### Set problem
Collect each line of the records below that contains the word "Select", and copy every such line in full.

### Entries on target coordinates
--*--

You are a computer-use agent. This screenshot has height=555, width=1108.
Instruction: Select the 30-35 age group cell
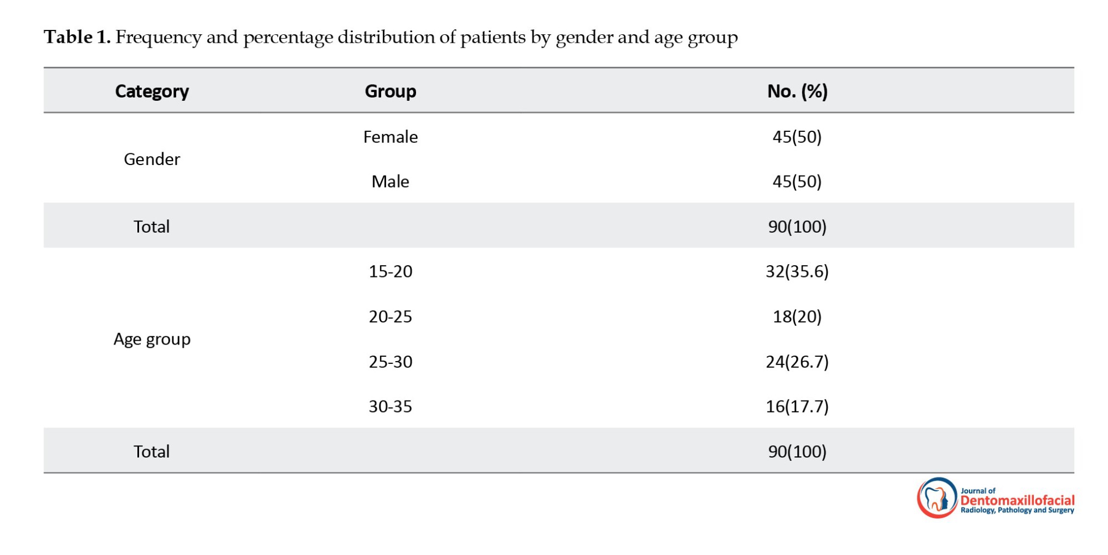coord(390,407)
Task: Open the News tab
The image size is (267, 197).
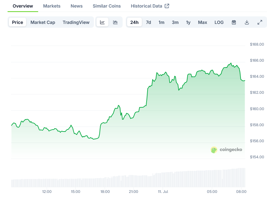Action: 77,6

--*--

### Solution to the problem
Instruction: Select the 30-35 age group cell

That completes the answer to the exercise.